What I Learned This Semester

Well, this is officially the last week of the spring semester- and I could not be more thrilled, honestly. I only had two classes this semester but I was working a lot and just doing a lot of life in general.

But just because I was only taking two classes doesn’t mean that I didn’t learn a LOT. From both my classes and my personal life, I learned so much this semester and have grown in so many different ways.

To be honest, though, I put off writing this post for a while. It is the only post since January that hasn’t been scheduled ahead because, duh, I hadn’t learned these things yet. I was supposed to start writing this several days ago, though, and I kept putting it off. Why? Because learning these things, while good and beneficial in the long run, was sometimes really hard and painful. So, writing about them can also be difficult.

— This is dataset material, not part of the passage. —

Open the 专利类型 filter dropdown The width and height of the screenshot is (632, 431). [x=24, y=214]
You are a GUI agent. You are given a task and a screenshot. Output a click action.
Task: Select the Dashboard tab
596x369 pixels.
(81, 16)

But writing about them actually helps, once I can convince myself to do it 🙂

So… what did I learn this semester?

I learned the importance of a positive attitude in a negative environment. My work environment isn’t great right now and I have often found myself slipping into the negativity with everyone else and letting it drag me down. But I’ve learned that the more positive I can be and the better attitude I can maintain, the better the bad things feel and the more I can brush off the difficult days.

I learned the importance of consistent exercise. One of the classes I was taking this semester was a Pilates course, which required exercising multiple times a week. Often, I would end up either getting a quick workout in right before work because I work at a gym, or I would come home from work and do a workout right away. I quickly found that the more I was working out and the more I was pushing myself, the better I felt. I would feel energized going into work right after working out because I was still riding the high of exercise. I would come home from work exhausted but needing to be productive and as soon as I would work out, I would immediately feel so much better and have the energy to finish the rest of my day. Not only that, but I felt myself getting stronger with time, developing both more muscle and endurance. Taking this class may have been what required me to start exercising more but now that it is over, I don’t plan on stopping.

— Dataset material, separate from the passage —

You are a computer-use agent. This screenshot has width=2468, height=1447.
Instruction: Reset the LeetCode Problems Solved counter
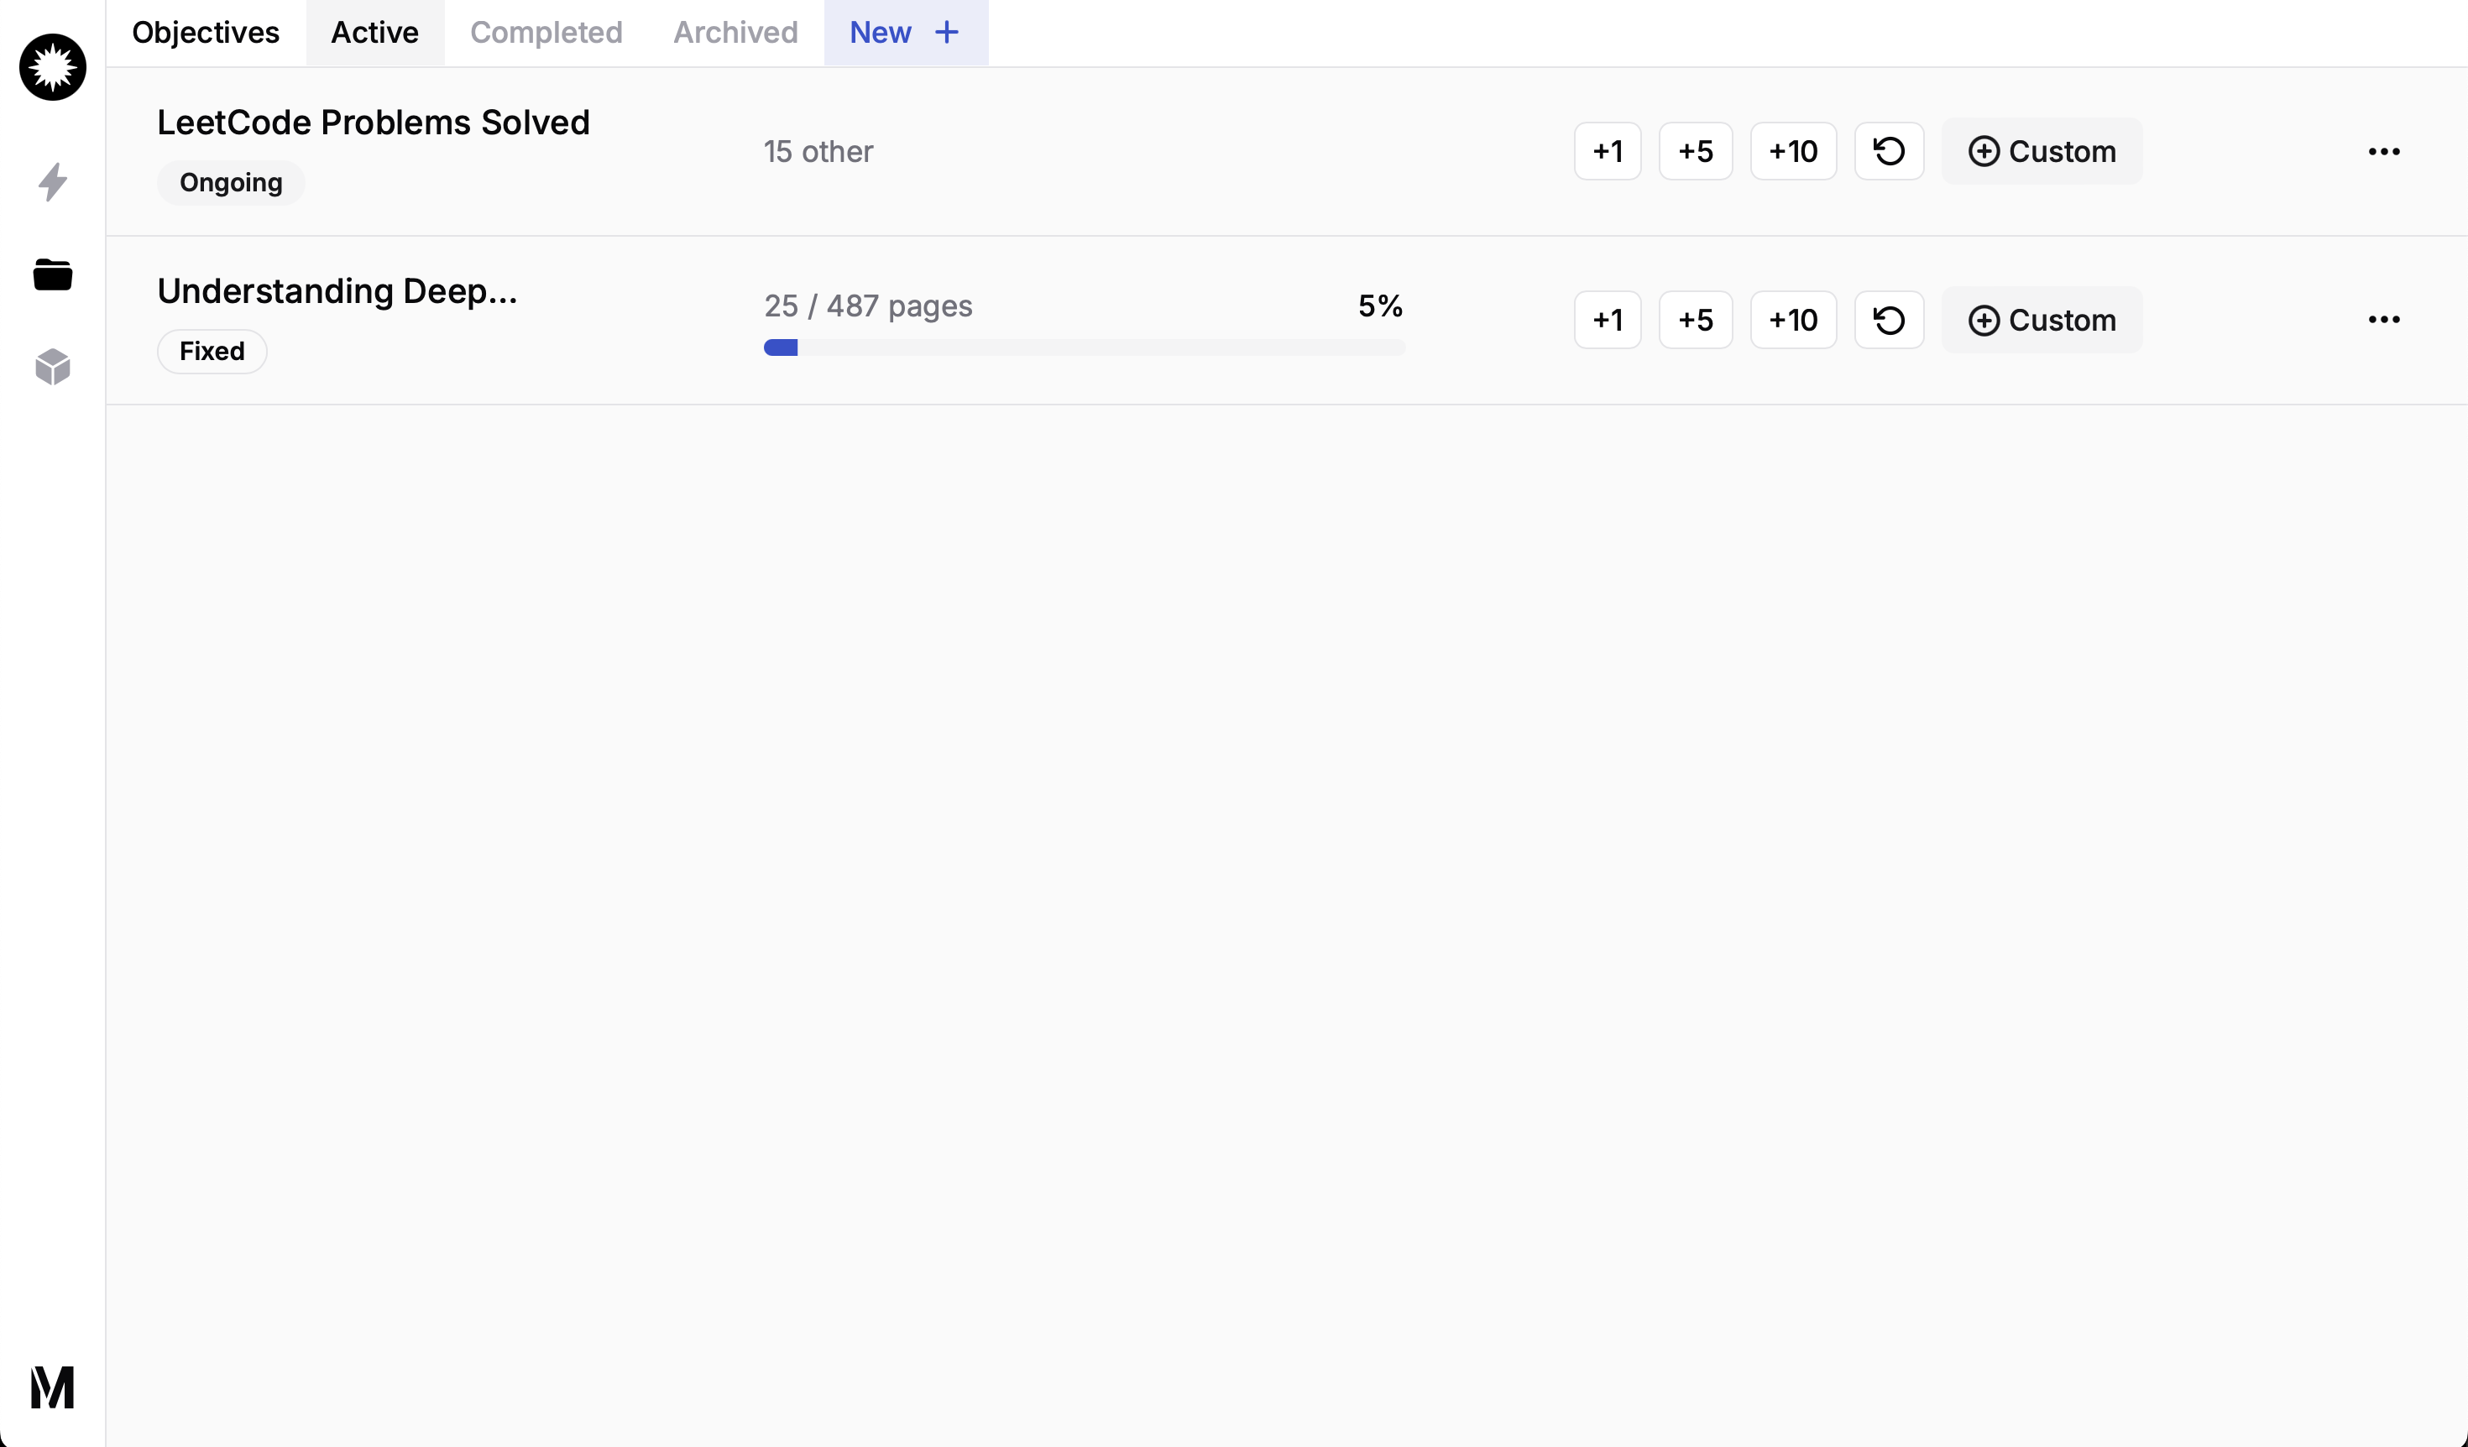pos(1888,151)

I learned, more than ever, that the steadfastness of God does not depend on my own faithfulness and my own performance. Even when I stumble, even when I doubt, even when I struggle, He remains. He is steadfast and He never fails. I may stumble of my own doing but He will never let me fall. And while I am still learning to trust this completely, reminding myself of these things has become one of the most important parts of my life.

I learned in my Human Growth and Development class the impact that the decisions we make right now have on who we are, what we do, and how we operate later in life. It’s not just about the present. The things we do now, the people we surround ourselves with, the way that we exercise, it impacts our future in ways that we can’t even grasp right now. Living with the future in mind is important.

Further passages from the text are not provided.